* _WHAT YOU WILL DO_
Copy only the lines from the one containing "1440x648 pixels. How" through the final line of the records below, exactly as written, with no pictures.

* _DATA FOR THIS TASK_
BEGIN
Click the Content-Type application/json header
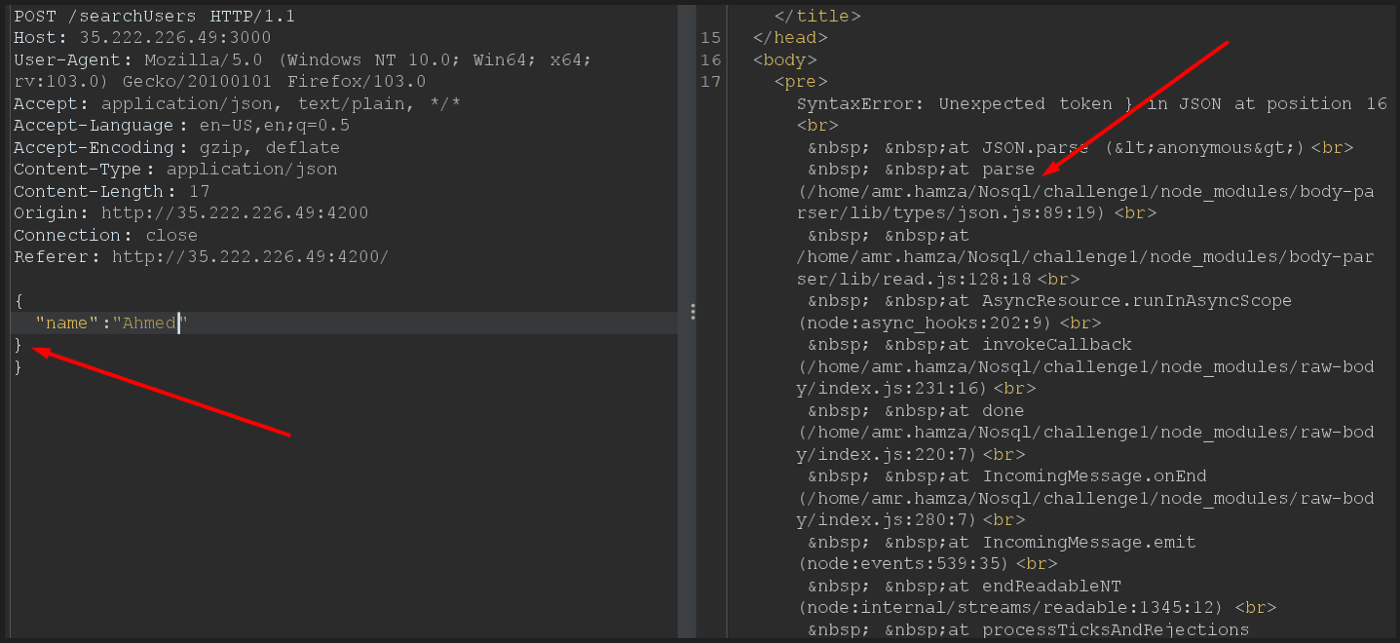1400x643 pixels. click(x=175, y=170)
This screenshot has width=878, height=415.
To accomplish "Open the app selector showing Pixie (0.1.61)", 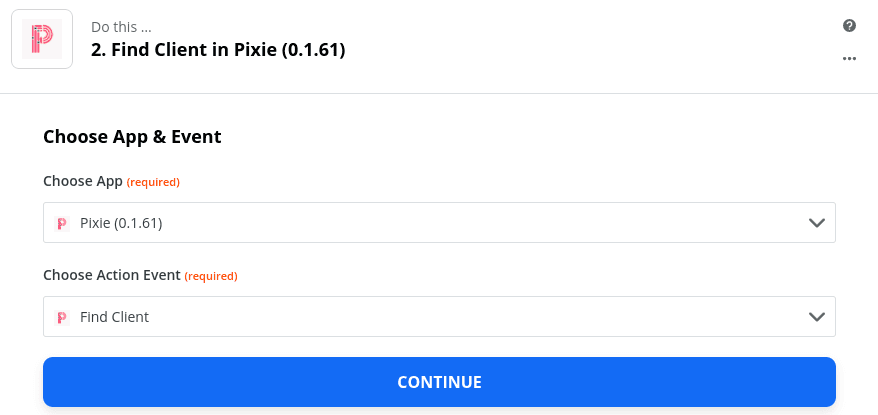I will pyautogui.click(x=121, y=223).
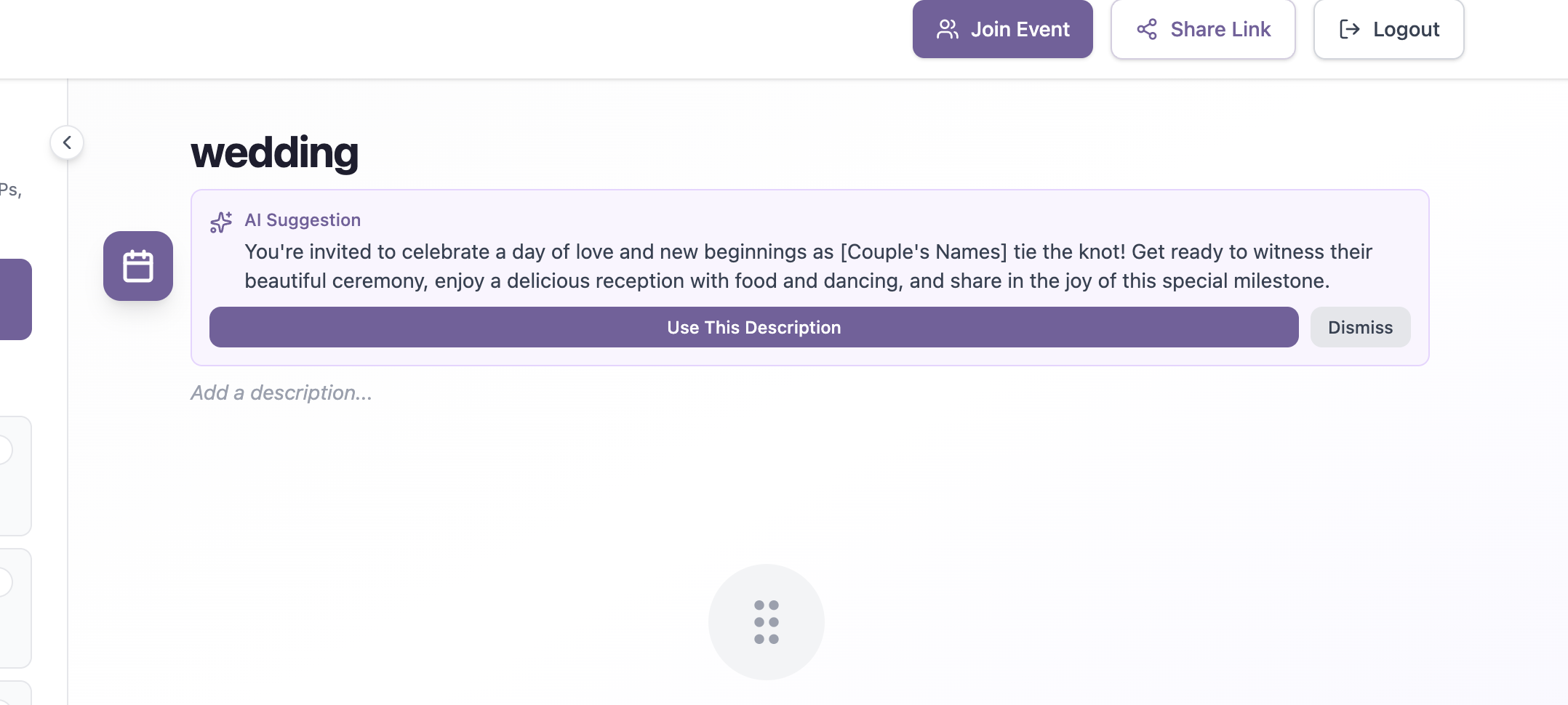Select the purple highlighted sidebar item

click(15, 299)
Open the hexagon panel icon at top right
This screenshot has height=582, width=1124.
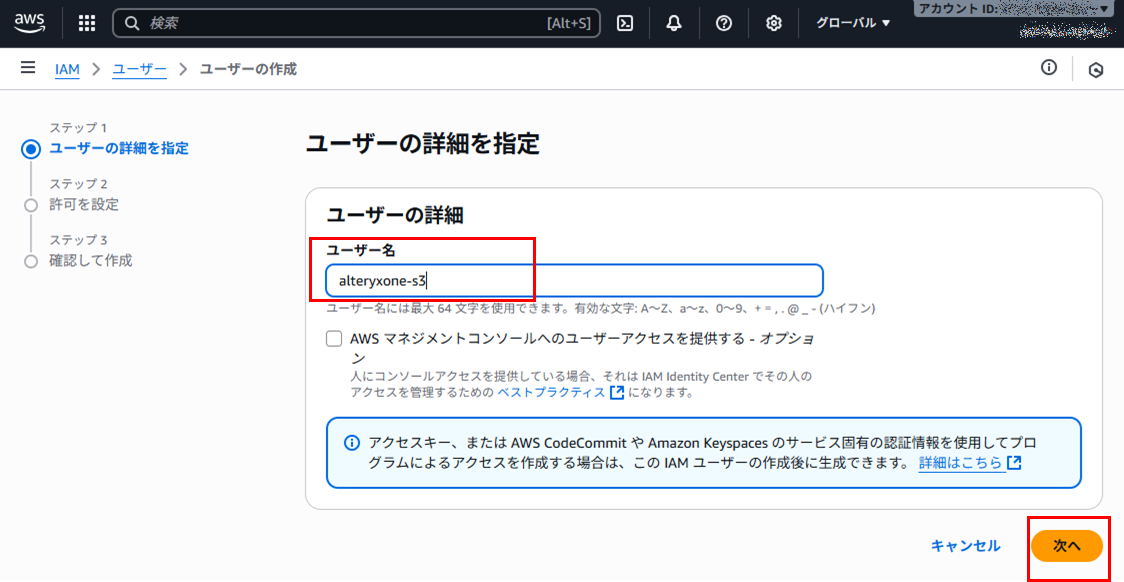coord(1096,70)
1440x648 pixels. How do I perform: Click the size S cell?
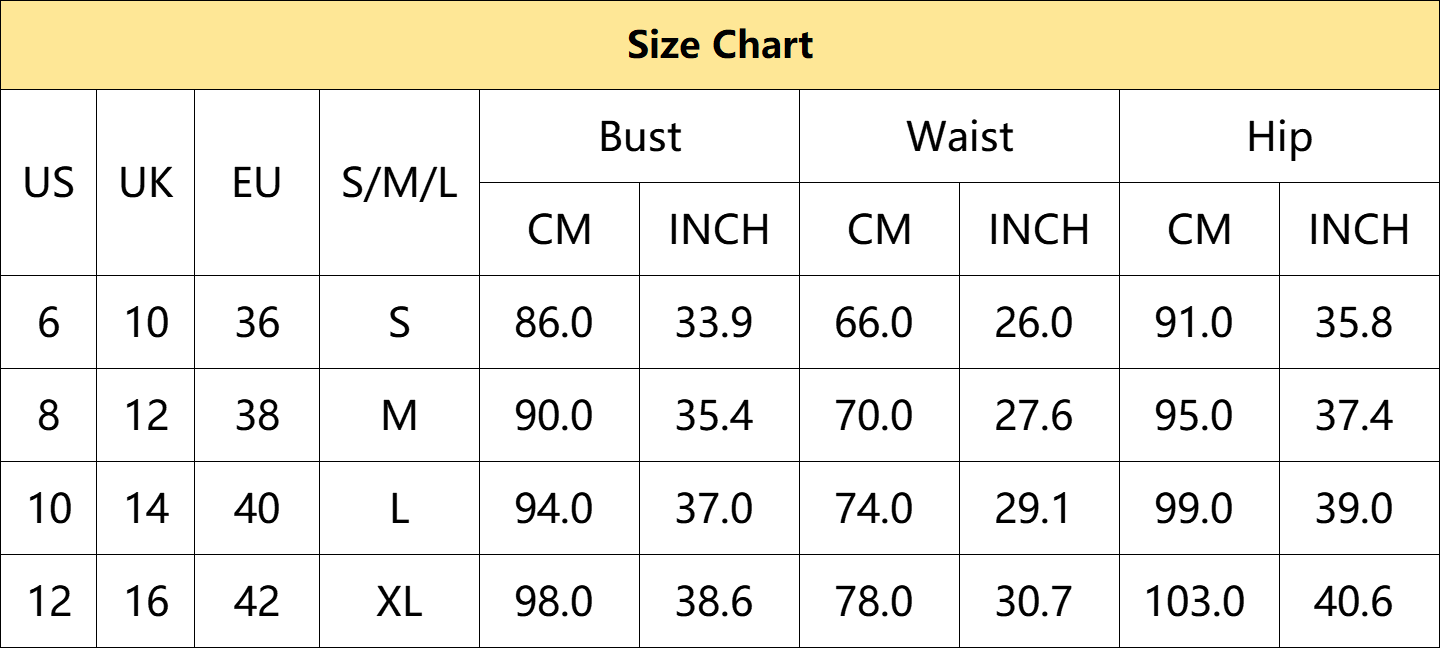[400, 322]
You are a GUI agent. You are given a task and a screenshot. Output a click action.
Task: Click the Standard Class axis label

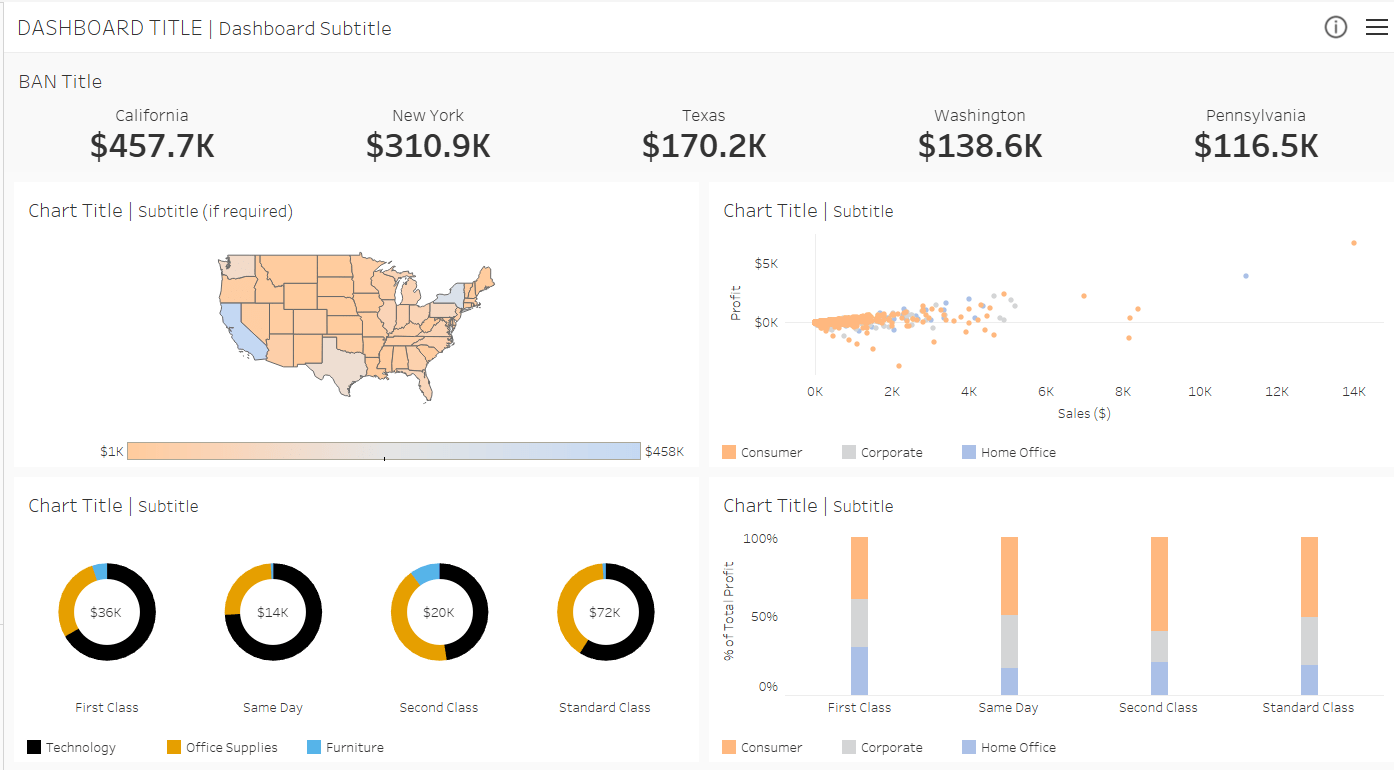point(1308,707)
END
* _PROBLEM SOLUTION_
1440x648 pixels. How do I perform: Click the size S cell?
[400, 322]
You are a GUI agent. You are given a task and a screenshot. Output a click action.
Task: Click the Standard Class axis label

point(1308,707)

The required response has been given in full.